No Brasil, ainda em pandemia, particularmente os(as) trabalhadores(as) de menor renda e a população desempregada em geral, na sua maioria   negra, continuam enfrentando sérias dificuldades econômicas e sociais, entre as quais a falta de uma renda emergencial permanente que lhes assegurem o mínimo de dignidade para atravessar a crise agravada com a contaminação e a morte de milhões de pessoas pela Covid-19,  dão a dimensão da tragédia  que atinge principalmente a população de baixa renda, as mulheres na sua dupla jornada de trabalho, as populações indígena e negra historicamente excluídas  no Brasil.

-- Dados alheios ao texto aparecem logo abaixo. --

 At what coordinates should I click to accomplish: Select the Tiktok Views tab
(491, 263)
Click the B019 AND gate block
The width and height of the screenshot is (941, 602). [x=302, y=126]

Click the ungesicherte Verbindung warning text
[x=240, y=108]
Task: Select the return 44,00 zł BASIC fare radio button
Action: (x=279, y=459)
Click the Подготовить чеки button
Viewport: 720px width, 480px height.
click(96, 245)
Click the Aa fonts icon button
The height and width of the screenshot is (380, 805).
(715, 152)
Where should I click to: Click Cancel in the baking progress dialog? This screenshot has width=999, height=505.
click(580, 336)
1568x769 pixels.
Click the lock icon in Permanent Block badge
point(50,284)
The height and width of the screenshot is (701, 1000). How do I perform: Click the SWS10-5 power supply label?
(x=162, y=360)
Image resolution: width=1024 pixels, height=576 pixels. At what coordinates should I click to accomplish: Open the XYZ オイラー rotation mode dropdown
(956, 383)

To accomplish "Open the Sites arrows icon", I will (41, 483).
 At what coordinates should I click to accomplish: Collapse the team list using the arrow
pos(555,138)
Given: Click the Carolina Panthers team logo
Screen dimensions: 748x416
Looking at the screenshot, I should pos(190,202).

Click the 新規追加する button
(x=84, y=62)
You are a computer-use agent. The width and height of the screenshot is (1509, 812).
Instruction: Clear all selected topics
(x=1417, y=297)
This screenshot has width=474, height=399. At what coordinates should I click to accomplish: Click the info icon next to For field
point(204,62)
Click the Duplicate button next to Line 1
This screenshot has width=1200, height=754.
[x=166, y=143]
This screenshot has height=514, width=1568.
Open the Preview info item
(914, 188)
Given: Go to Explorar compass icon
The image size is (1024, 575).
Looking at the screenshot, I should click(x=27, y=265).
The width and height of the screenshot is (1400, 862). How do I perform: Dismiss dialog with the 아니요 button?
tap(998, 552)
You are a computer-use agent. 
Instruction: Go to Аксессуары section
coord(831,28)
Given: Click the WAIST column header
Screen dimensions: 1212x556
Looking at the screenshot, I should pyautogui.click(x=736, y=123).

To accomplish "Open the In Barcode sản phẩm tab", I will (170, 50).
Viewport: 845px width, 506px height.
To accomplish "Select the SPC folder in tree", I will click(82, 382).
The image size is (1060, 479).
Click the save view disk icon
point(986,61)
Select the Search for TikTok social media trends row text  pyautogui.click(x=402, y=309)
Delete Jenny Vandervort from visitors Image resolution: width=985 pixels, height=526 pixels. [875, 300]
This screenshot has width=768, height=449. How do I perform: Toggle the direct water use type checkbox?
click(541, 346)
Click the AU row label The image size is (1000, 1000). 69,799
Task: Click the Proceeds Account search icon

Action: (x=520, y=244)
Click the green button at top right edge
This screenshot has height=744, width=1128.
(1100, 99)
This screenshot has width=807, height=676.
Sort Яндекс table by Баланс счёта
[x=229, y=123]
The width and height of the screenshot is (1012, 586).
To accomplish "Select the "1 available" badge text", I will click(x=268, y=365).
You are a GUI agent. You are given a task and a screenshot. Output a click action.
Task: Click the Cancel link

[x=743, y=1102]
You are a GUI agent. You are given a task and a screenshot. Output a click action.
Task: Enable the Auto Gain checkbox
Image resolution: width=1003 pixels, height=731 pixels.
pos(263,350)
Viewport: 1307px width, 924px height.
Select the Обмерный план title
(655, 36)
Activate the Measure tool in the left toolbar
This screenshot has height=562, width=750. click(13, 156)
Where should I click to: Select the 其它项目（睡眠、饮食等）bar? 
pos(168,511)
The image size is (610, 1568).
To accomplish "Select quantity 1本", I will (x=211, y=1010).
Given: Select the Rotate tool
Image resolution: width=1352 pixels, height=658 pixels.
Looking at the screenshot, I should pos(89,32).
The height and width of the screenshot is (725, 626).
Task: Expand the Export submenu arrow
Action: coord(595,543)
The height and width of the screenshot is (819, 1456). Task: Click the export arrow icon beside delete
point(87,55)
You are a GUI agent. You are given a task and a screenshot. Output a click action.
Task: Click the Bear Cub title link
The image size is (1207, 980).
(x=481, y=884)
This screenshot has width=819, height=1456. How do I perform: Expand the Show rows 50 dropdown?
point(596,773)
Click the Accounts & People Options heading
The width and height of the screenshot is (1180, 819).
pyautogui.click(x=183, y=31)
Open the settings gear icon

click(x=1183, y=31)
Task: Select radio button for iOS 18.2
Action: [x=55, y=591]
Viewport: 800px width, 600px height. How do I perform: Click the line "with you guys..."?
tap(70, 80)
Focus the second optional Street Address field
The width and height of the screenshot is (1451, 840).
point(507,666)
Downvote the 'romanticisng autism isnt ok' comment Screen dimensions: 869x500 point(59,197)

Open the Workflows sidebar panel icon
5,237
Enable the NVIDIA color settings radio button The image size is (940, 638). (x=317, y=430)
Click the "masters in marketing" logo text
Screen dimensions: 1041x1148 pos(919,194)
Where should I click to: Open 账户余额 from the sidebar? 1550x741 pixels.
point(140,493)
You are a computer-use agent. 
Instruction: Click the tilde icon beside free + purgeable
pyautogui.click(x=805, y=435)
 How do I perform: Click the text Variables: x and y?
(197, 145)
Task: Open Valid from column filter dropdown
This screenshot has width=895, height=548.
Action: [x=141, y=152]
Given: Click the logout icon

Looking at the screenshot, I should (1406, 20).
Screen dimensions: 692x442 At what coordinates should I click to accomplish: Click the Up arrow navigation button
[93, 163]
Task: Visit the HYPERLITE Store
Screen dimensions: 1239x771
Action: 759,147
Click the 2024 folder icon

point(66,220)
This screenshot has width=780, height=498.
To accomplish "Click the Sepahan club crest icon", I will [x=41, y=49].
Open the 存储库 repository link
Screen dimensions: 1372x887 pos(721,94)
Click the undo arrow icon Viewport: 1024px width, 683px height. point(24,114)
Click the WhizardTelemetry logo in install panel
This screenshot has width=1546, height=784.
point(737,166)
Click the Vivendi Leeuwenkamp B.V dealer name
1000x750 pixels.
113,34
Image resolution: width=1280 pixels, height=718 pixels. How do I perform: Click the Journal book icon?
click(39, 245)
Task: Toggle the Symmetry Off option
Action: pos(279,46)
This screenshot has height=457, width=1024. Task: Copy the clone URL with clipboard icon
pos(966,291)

A inclusão da população negra, 54% da população brasileira segundo o IBGE, deve ser realizada a partir de pautas afirmativas e de reparação com o olhar do presente no caminho de um futuro que unifique a sociedade construindo uma agenda nacional para a saída da crise no caminho da consolidação e ampliação da democracia em nosso país. A população negra e suas representações no Brasil devem estar em diálogo permanente com a opinião pública e a sociedade em geral fortalecendo suas redes sociais e de comunicação, defendendo a melhoria das condições de vida da população negra, ampliando sua participação nas organizações do Estado, do Mercado e da Sociedade Civil, apostando em uma agenda nacional reformista que retire o Brasil dessa grave crise política, econômica, social, ambiental e de valores que estamos vivendo.

Nesta perspectiva, a população negra e a sociedade brasileira em geral continuam pautadas a construir uma agenda propositiva a ser pactuada no enfrentamento dos reais problemas nacionais agravados com a pandemia: realizar as reformas no caminho de uma nova economia, pensando o Brasil nos próximos 5, 10, 15 e 20 anos, considerando a sua dimensão continental, as potencialidades nacionais e regionais, seus ativos naturais e a diversidade étnica e cultural. A base dessa construção democrática é a educação, a ciência e a tecnologia que devem ser incorporadas como estruturantes e estratégicas melhorando a qualidade de vida dos que trabalham, da população negra e de toda a sociedade.

Assim, a população negra e a sociedade brasileira podem e devem se encontrar, deixando de serem fugidas, reafirmando as nossas humanidades ancestrais, superando os conflitos e as contradições historicamente construídos, de uma maneira inclusiva na sua organização política, econômica e social, com uma melhor distribuição da riqueza produzida por toda a sociedade.

Estamos desafiados(as).

*UFBA, Professor, doutor, da Oficina da Cátedra da UNESCO-Sustentabilidade e do Conselho do Instituto Politécnico da Bahia

2 comentários:

Marcos Sorrentino disse...

Muito bom, George. Da resistência à ação transformadora de uma realidade que permanece opressiva. O grito do Recôncavo Baiano para o Brasil e para o mundo - um outro modo de produção e consumo, de ser e estar na Terra, com a terra e em cada território é possível e necessário.

Anônimo disse...

Gracias George, que interesante. Me ayuda a refrescar mi portugués.